Gilgal is de plaats waar het volk is besneden (Jz 5:2-9). Voor ons betekent het dat de Heer Jezus het oordeel heeft gedragen dat wij hebben verdiend. Om van overwinning tot overwinning te gaan moeten we telkens terugdenken aan wat de Heer Jezus voor ons heeft gedaan. Anders gaan we op onszelf vertrouwen en komt de nederlaag.
Jozua krijgt een verhoring die nooit iemand heeft gehad (vers 14). Zulke verhoringen kunnen wij ook krijgen als we erop vertrouwen dat de Heer Jezus voor ons strijdt.

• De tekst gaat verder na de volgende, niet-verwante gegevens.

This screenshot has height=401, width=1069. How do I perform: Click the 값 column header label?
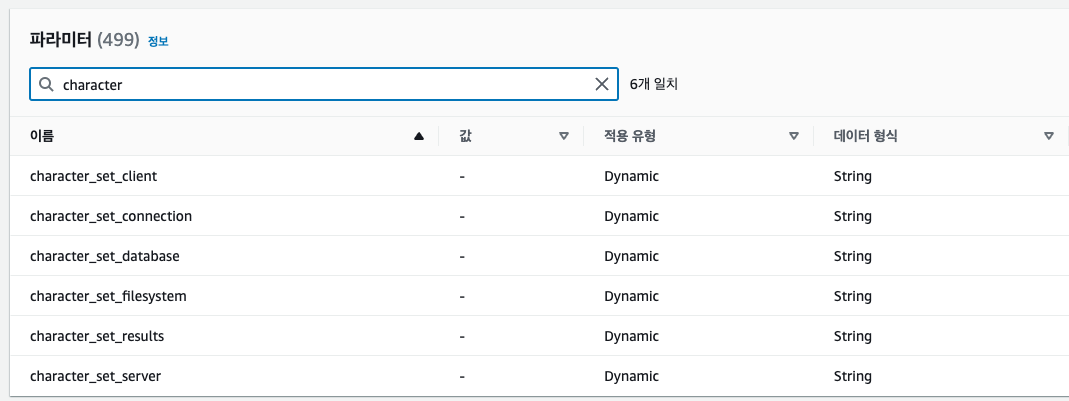point(466,136)
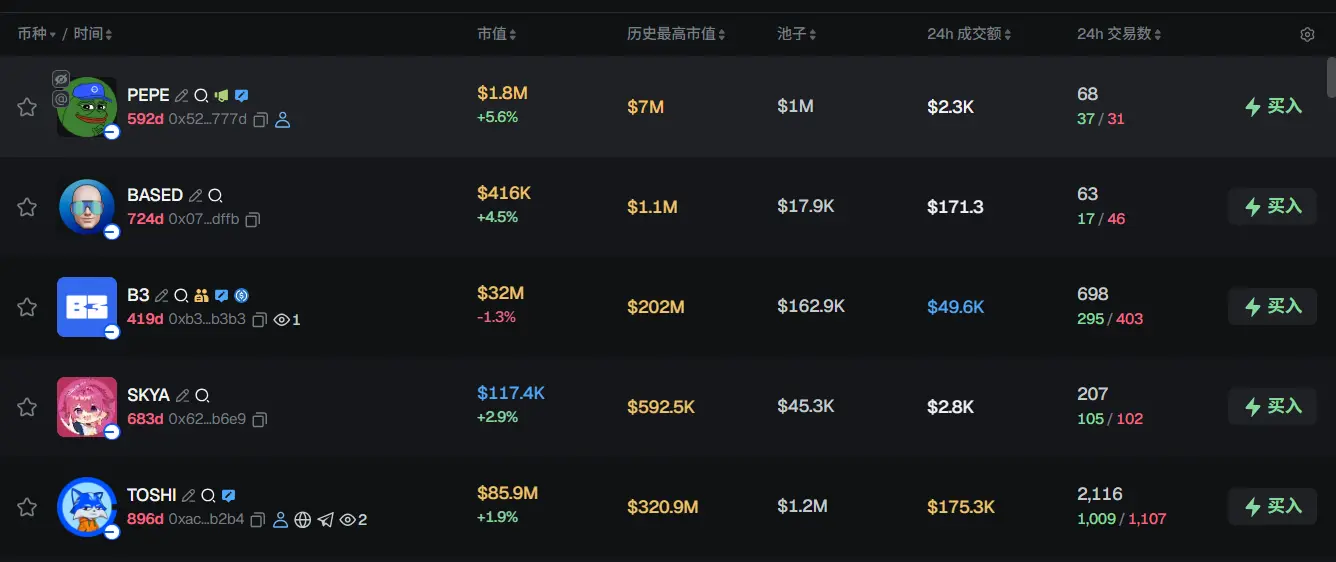Click the search icon beside B3
This screenshot has height=562, width=1336.
coord(181,296)
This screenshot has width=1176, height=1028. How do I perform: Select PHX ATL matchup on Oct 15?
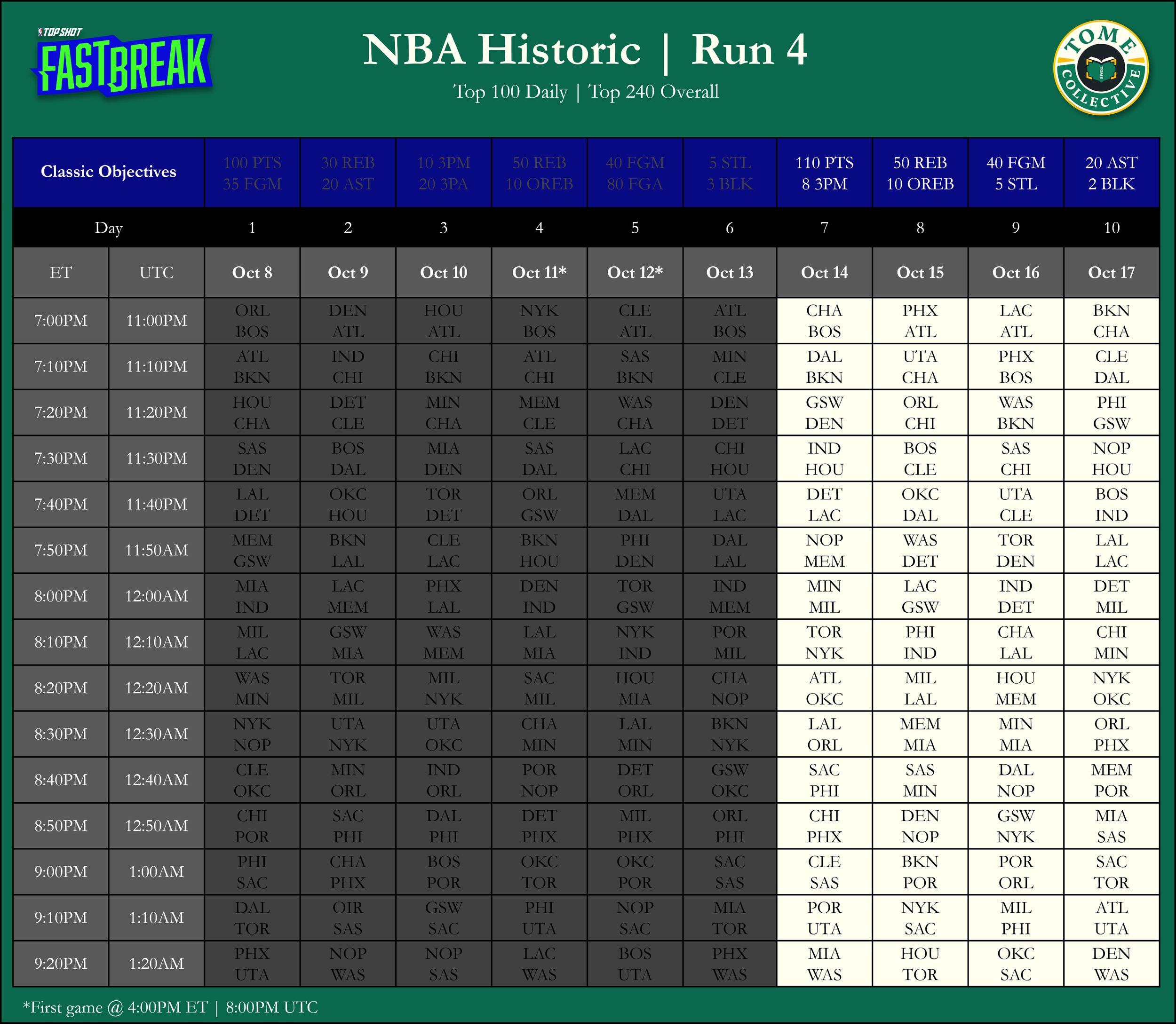pos(920,321)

In Jozua 10 komt Jozua op een bijzondere wijze voor onze aandacht. Het is een andere Jozua dan de falende Jozua van de vorige hoofdstukken. Hij toont hier de Goddelijke kracht die hem zo kenmerkt en waarin hij zozeer op de Heer Jezus lijkt in Diens handelen door de Heilige Geest. Daarmee is hij ook een beeld van de individuele gelovige die door de Heilige Geest tot machtige geloofsdaden kan komen.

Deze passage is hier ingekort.